Jejak politiknya terus menanjak. Pada masa transisi, di bawah kepemimpinan Presiden BJ Habibie, ia sempat dipercaya menjabat sebagai Menteri Negara Investasi/Kepala BKPM. Namun, jabatan tersebut hanya diembannya selama setahun. Kiprahnya di parlemen kembali berlanjut, dengan terpilihnya ia sebagai Wakil Ketua DPR-RI pada 1999.
Dari Menteri Hingga Wakil Presiden, Sebuah Perjalanan Kontroversial
Tahun 1999, Hamzah kembali dipercaya mengisi posisi penting di kabinet, kali ini sebagai Menteri Koordinator Bidang Kesejahteraan Rakyat. Namun, ia kembali mundur dalam waktu singkat. Puncak karier politiknya terjadi pada 2001, ketika Megawati Soekarnoputri naik menjadi presiden. Secara otomatis, Hamzah Haz, yang saat itu menjabat sebagai Wakil Ketua DPR-RI, didapuk menjadi Wakil Presiden RI.
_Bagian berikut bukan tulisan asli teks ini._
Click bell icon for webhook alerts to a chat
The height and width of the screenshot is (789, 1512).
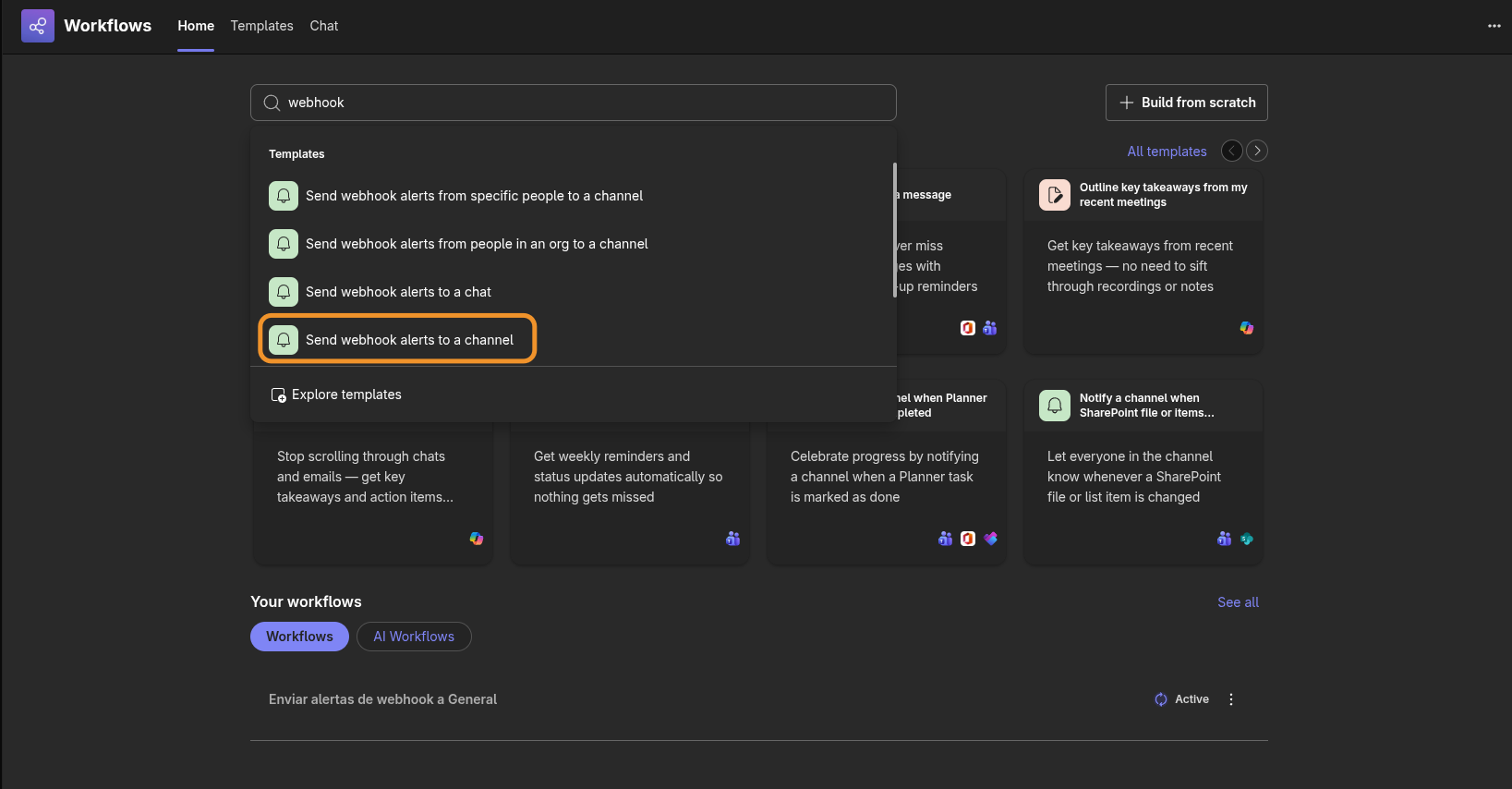tap(284, 292)
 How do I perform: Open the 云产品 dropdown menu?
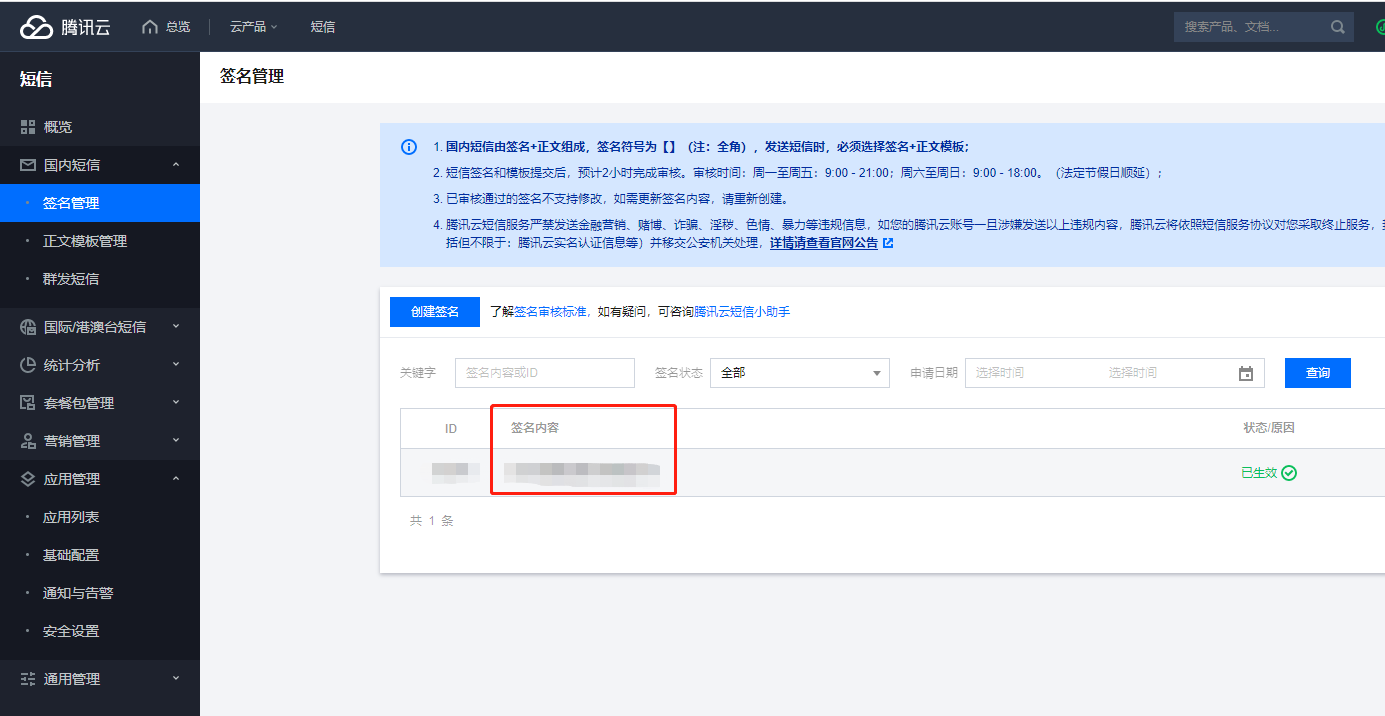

Jabatan ini, meski merupakan puncak karier seorang politikus, justru kerap diwarnai kontroversi. Kedekatannya dengan kelompok-kelompok Islam militan menjadi sorotan. Hubungannya dengan Abu Bakar Ba’asyir, pemimpin spiritual Jemaah Islamiyah, kerap menjadi perbincangan. Kritik juga dilayangkan atas berbagai pernyataan Hamzah yang dianggap mendukung kelompok ekstremis dan menyalahkan Amerika Serikat atas aksi terorisme.
Kegagalan di Pilpres 2004 dan Akhir Hayat
Pada Pilpres 2004, Hamzah Haz mencoba peruntungan sebagai calon presiden, berpasangan dengan Agum Gumelar. Namun, ia harus mengakui keunggulan lawan politiknya dengan perolehan suara yang hanya 3%. Kegagalan ini seolah menjadi akhir dari karier politiknya yang penuh liku.
Di tengah kesibukan politik, Hamzah Haz juga menjalani kehidupan rumah tangga dengan tiga istri dan 12 orang anak. Setelah beberapa tahun terakhir berjuang dengan penyakit kronis, seperti diabetes dan hipertensi, Hamzah Haz menghembuskan napas terakhir pada 24 Juli 2024, setelah mengalami serangan jantung. Ia dimakamkan di Yayasan Al-Ikhlas, Kabupaten Bogor.
Warisan dan Refleksi
Kepergian Hamzah Haz tidak hanya meninggalkan duka, tetapi juga refleksi mendalam tentang perjalanan politik seorang tokoh bangsa. Dari seorang wartawan di daerah, ia berhasil mendaki tangga karier hingga menduduki kursi Wakil Presiden. Namun, di balik kesuksesannya, tersimpan pula kontroversi yang mewarnai perjalanan politiknya.
Kisah Hamzah Haz adalah cerminan kompleksitas politik Indonesia. Sebuah pengingat bahwa setiap tokoh memiliki sisi gelap dan terang, dengan warisan yang akan terus diperdebatkan dan dikenang oleh sejarah. Kepergiannya meninggalkan pertanyaan tentang bagaimana Indonesia akan belajar dari masa lalu, dan bagaimana kita akan menuliskan sejarah kita sendiri.